PROBLEM TO SOLVE – Before you return the lines below, strip out any images and keep every word as written.

DATA FOR ANALYSIS –
/---

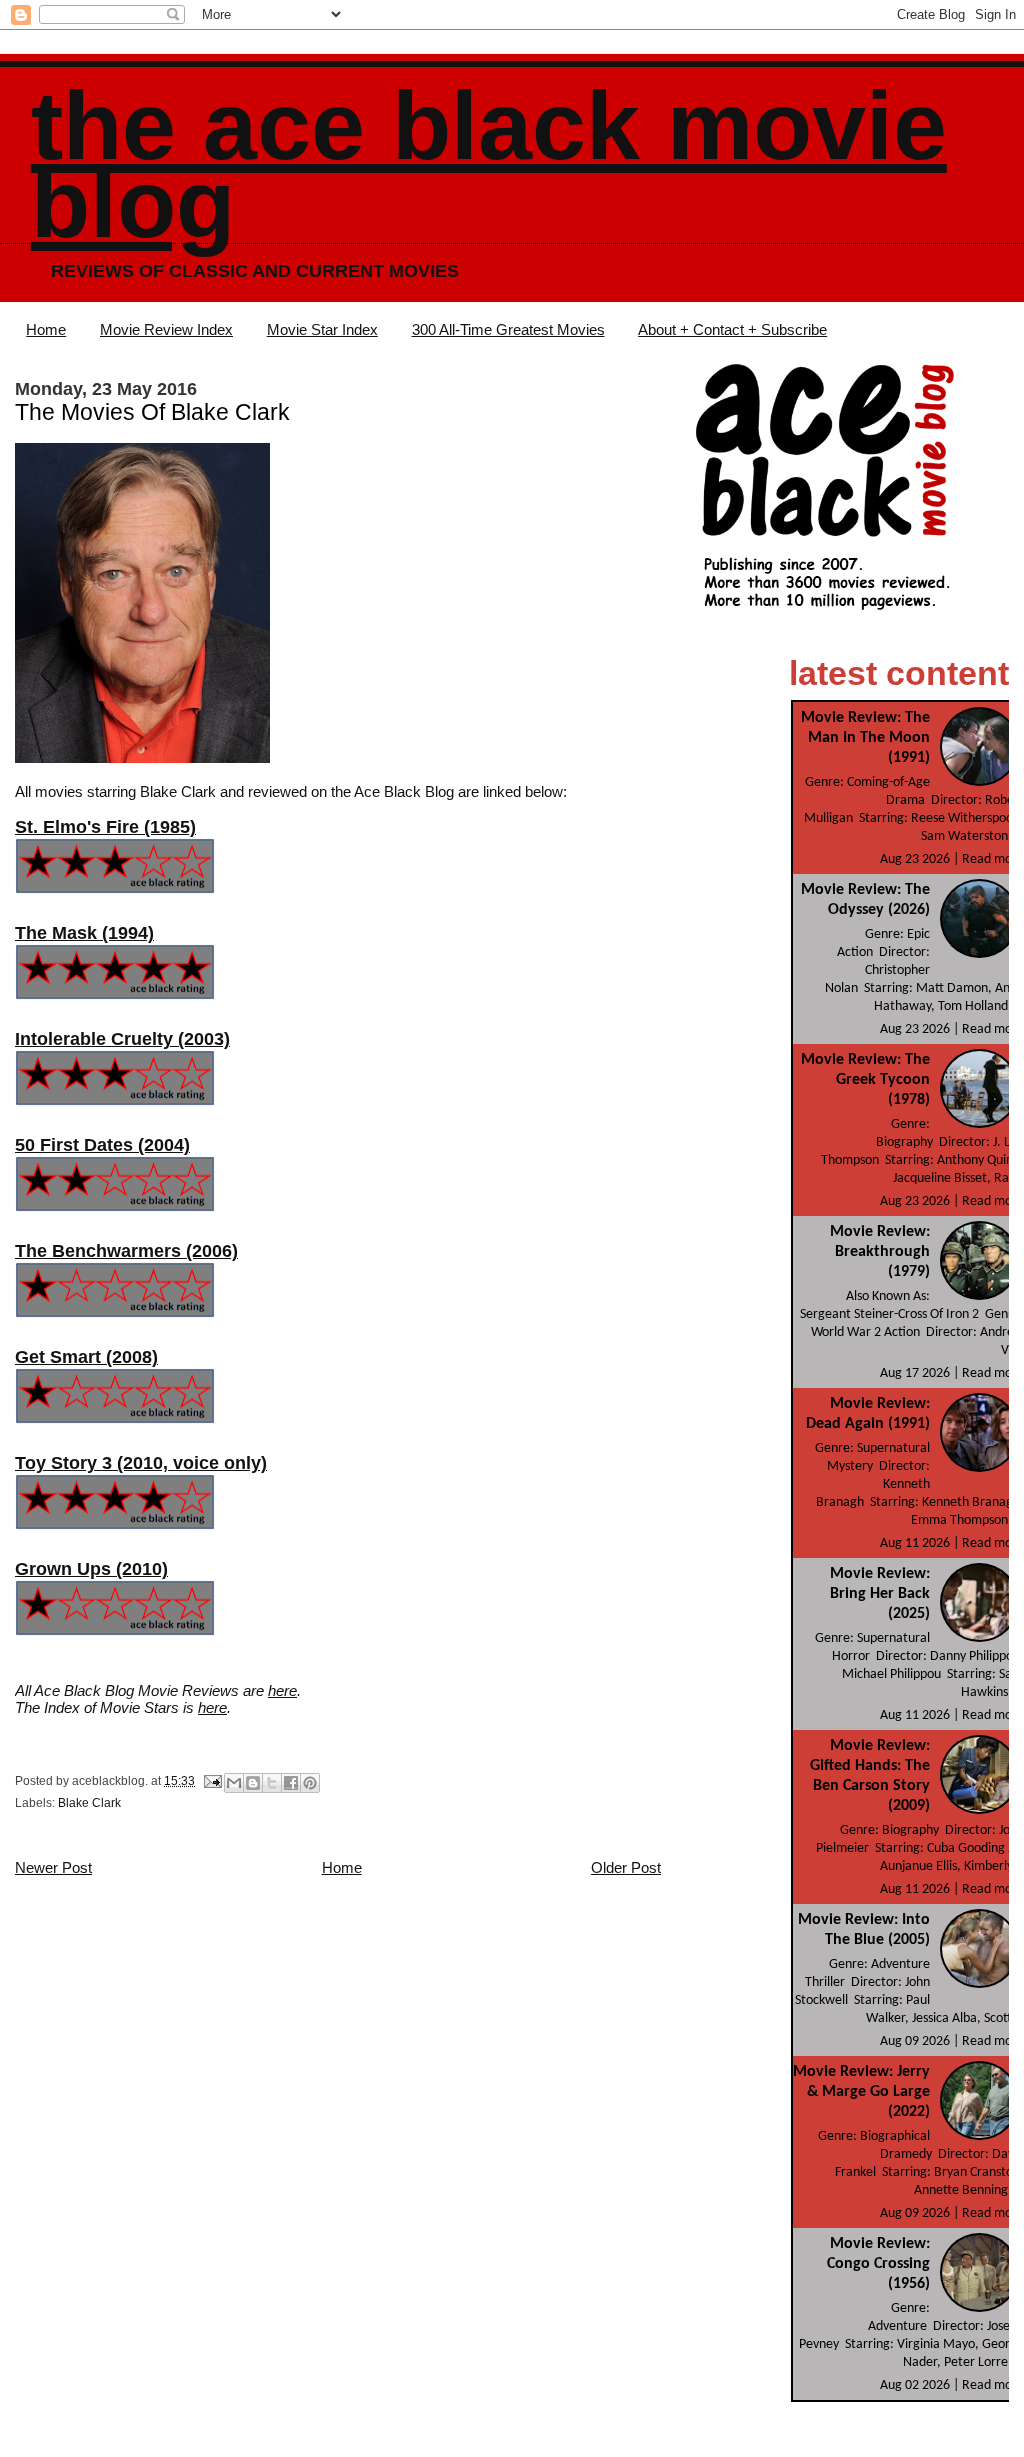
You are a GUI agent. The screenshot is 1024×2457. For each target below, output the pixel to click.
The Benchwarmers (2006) (126, 1251)
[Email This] (234, 1783)
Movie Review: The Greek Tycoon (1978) (865, 1080)
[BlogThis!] (253, 1783)
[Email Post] (211, 1781)
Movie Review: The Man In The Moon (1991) (865, 738)
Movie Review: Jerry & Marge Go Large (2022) (861, 2092)
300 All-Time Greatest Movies (508, 329)
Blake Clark (89, 1803)
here (282, 1690)
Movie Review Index (166, 329)
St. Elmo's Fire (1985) (105, 827)
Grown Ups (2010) (91, 1569)
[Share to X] (272, 1783)
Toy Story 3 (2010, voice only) (141, 1463)
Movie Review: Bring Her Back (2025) (880, 1594)
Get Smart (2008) (86, 1357)
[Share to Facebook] (291, 1783)
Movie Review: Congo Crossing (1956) (878, 2264)
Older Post (626, 1867)
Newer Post (53, 1867)
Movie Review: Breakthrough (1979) (880, 1252)
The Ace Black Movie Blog (489, 164)
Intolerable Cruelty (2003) (122, 1039)
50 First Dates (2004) (102, 1145)
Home (46, 329)
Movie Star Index (322, 329)
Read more (993, 859)
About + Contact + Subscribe (732, 329)
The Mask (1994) (84, 933)
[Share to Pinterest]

\---

OUTPUT OF THE EXERCISE –
You are a GUI agent. The screenshot is 1024×2457. For each target below, output the pixel to click.
The Benchwarmers (2006) (126, 1251)
[Email This] (234, 1783)
Movie Review: The Greek Tycoon (1978) (865, 1080)
[BlogThis!] (253, 1783)
[Email Post] (211, 1781)
Movie Review: The Man In The Moon (1991) (865, 738)
Movie Review: Jerry & Marge Go Large (2022) (861, 2092)
300 All-Time Greatest Movies (508, 329)
Blake Clark (89, 1803)
here (282, 1690)
Movie Review Index (166, 329)
St. Elmo's Fire (1985) (105, 827)
Grown Ups (2010) (91, 1569)
[Share to X] (272, 1783)
Toy Story 3 (2010, voice only) (141, 1463)
Movie Review: Bring Her Back (2025) (880, 1594)
Get Smart (2008) (86, 1357)
[Share to Facebook] (291, 1783)
Movie Review: Congo Crossing (1956) (878, 2264)
Older Post (626, 1867)
Newer Post (53, 1867)
Movie Review: Breakthrough (1979) (880, 1252)
The Ace Black Movie Blog (489, 164)
Intolerable Cruelty (2003) (122, 1039)
50 First Dates (2004) (102, 1145)
Home (46, 329)
Movie Star Index (322, 329)
Read more (993, 859)
About + Contact + Subscribe (732, 329)
The Mask (1994) (84, 933)
[Share to Pinterest]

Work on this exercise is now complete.